Retomando um comentário feito pelo narrador no início do romance em que ele pergunta: “Herói precisa morrer, o senhor não acha?”. O melhor exemplo desse perfil recai sobre o personagem Severino Tavares. Levando em conta sua

história, podemos entendê-lo como a perfeita personificação do herói da epopéia, aquele que jamais é um indivíduo e, por isso mesmo, representa o destino de uma comunidade.

Ao ver a comunidade em perigo, sofrendo a violência dos militares, Severino Tavares despoja-se de tudo quanto poderia conferir-lhe individualidade e sai, com mais alguns homens, para impedir que o povo do beato sofra, em prol de um destino comum. Essa atitude demonstra a perfeita integração em Severino e o mundo, o sistema de valores encarnado por ele não se constitui motivo de conflito, de tal modo que ele não apresenta dúvidas, mas convicções.

O beato era amado e respeitado pelo seu povo. Entretanto, com Bernardino, e apenas com ele, é visto pelos critérios e valorações próprios do mundo da intimidade. Se, antes, a ligação produzida pelas relações sociais universalizava e dava significação às ações particulares do beato, muitas vezes negativas, quando avaliadas pela perspectiva oficial, agora Bernardino o vê a partir de outra perspectiva.

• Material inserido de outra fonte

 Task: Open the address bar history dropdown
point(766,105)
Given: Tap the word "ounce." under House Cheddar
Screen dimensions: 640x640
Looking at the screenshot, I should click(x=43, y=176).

Mas sabemos que, nas relações íntimas, os indivíduos não aparecem apenas iluminados pela luz sem mácula das melhores intenções e dos seus mais belos gestos. Ao contrário, o que termina por se revelar, na duvidosa penumbra da intimidade, são as vilanias humanas, que se escondem à luz do sol: o desejo inconfessável, a hipocrisia do arrependimento, enfim, todas as pequenas e grandes misérias que o ser humano é capaz de cometer e imaginar.

Pedro Moreno, ex-cangaceiro que era liderado por Severino, viu-se obrigado a não deixar que os já mortos fossem reconhecidos pela Tropa, por isso, como “último recurso”, aconselhou Quinzeiro, junto com ele, à arrancar a face dos defuntos do Caldeirão:

Pedro Moreno arrojou-se todo junto ao corpo do conselheiro, segurou firme suas orelhas, cortou e as puxou para cima o couro e um chiado estranho acompanhou o sangue que espirrava por todos os lados. Quinzeiro cavou uma cova funda junta a um pé de minguiriba, enquanto Pedro Moreno apanhava todos os couros dos rostos e jogava dentro da cova, enterrando-os (op.cit.,p.403).

Sabendo do que havia ocorrido, o beato disse ao narrador que todos deveriam partir imediatamente:

- Mestre, no Caldeirão, sem a gente ter feito nada de mal ou de errado, eles invadiram e destruíram tudo, imagine agora que houve essa matança. A desgraça vem por aí soprada pelo próprio vento como tempestade. Reúna o povo, mestre. Que todos fujam para onde quiserem. Eu vou para Pernambuco com o Valdevino (op.cit.,p.404).